Uma das vantagens do correio eletrônico é nos fornecer material para meditação. Dia destes recebi uma mensagem do Marco Campelo com interessantes previsões sobre a indústria dos computadores feitas há alguns anos por pessoas "do meio" que, presumivelmente, entendiam do assunto. Vamos ver algumas delas. Mas, para não sermos injustos com seus autores, vamos precedê-las de alguns comentários sobre a época e o contexto em que foram feitas.

Um mercado e tanto...

Reduzido à sua expressão mais simples, um computador é um artefato capaz de executar determinadas tarefas obedecendo a certas instruções adredemente preparadas, ou seja, uma máquina programável. A concepção de uma máquina deste tipo começou a se materializar com as caixinhas de música do século XVI, mas somente se consolidou no século XVIII com a indústria têxtil, através dos teares programáveis de Bouchon e Jacquard. Mas computadores mesmo, (mais ou menos) da forma como o conhecemos hoje, são dispositivos relativamente modernos que somente começaram a ser construídos no início deste século: em 1942 começou a funcionar o Harward Mark I, considerado o primeiro calculador mecânico bem sucedido, que usava fita perfurada para a entrada de dados. Já o Bell Model V, que embora usando relés eletromagnéticos era mais parecido com aquilo que hoje conhecemos como computador, começou a funcionar em 1946. Eram máquinas brutalmente complexas e caras, levavam anos para serem construídas, mas percebia-se que poderiam ser muito úteis e, claramente, havia um mercado para elas. Só não se imaginava o porte deste mercado.
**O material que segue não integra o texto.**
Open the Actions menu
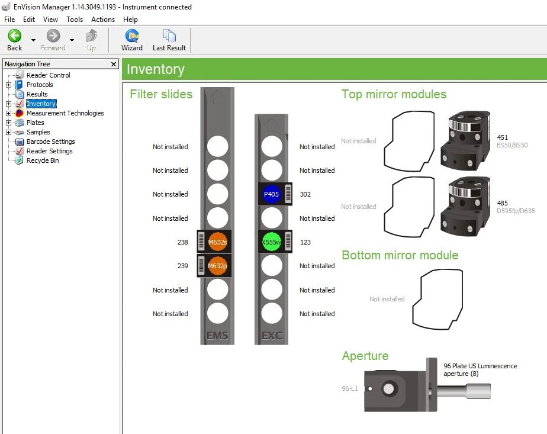The height and width of the screenshot is (434, 547). pos(103,20)
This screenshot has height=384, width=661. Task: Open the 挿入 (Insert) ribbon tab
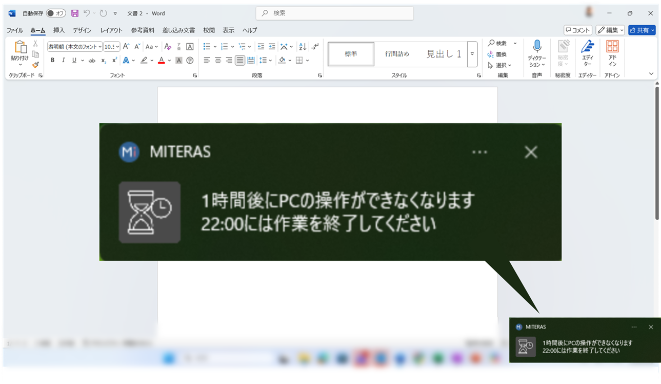(x=59, y=30)
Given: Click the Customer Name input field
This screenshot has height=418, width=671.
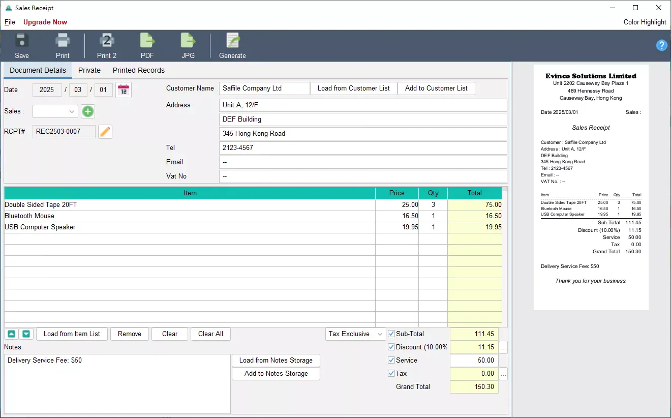Looking at the screenshot, I should pos(264,88).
Foi neste cenário que, em 1943, um cavalheiro do ramo e supostamente bem informado, já que era não menos que Thomas Watson, o presidente da IBM, pontificou:

"Acredito que exista um mercado mundial em torno de cinco computadores."

Máquinas de peso...

Os computadores somente começaram a se tornar efetivamente viáveis quando deixaram de ser artefatos mecânicos e passaram a ser eletrônicos, ou seja, quando substituíram relés por válvulas. As primeiras tentativas foram feitas por John Atanasof e Clifford Berry, em 1938, que iniciaram - mas não chegaram a concluir - a montagem de um computador com válvulas eletrônicas. Em 1941, o alemão Konrad Zuse, que muitos consideram o verdadeiro pai da informática moderna, projetou um computador a válvulas, mas felizmente o governo nazista não aprovou o projeto por não acreditar no futuro daquele trambolho. E logo depois, em 1943, o Colossus entrou em funcionamento durante a segunda guerra mundial na Inglaterra para fazer uma tarefa típica dos computadores: decifrar textos criptografados. No mesmo ano foi projetado um calculador e integrador numérico eletrônico (Electronic Numeric Integrator And Calculator), mais conhecido por seu acrônimo ENIAC, concebido para executar cálculos balísticos que, no entanto, foi de pouca utilidade, já que sua montagem somente foi concluída em 1946, quando a guerra já havia acabado. O ENIAC usava 18.000 válvulas, ocupava um salão de mais de 130 metros quadrados e pesava trinta toneladas. Foi seguido em 1949 pelo EDVAC (Electronic Discrete Variable Automatic Computer) e em 1951 pelo UNIVAC (Universal Automatic Computer), o primeiro computador comercial, ou seja, que poderia ser comprado (os antecessores eram todos de órgãos do governo ou universidades), e também o primeiro a desmentir a previsão de Mr. Watson, já que foram fabricados e vendidos 46 deles. Mas eram máquinas portentosas em tamanho, complexidade e peso. Embora infinitamente menos poderosos, eram muitíssimos maiores e mais pesados que os notebooks de hoje em dia.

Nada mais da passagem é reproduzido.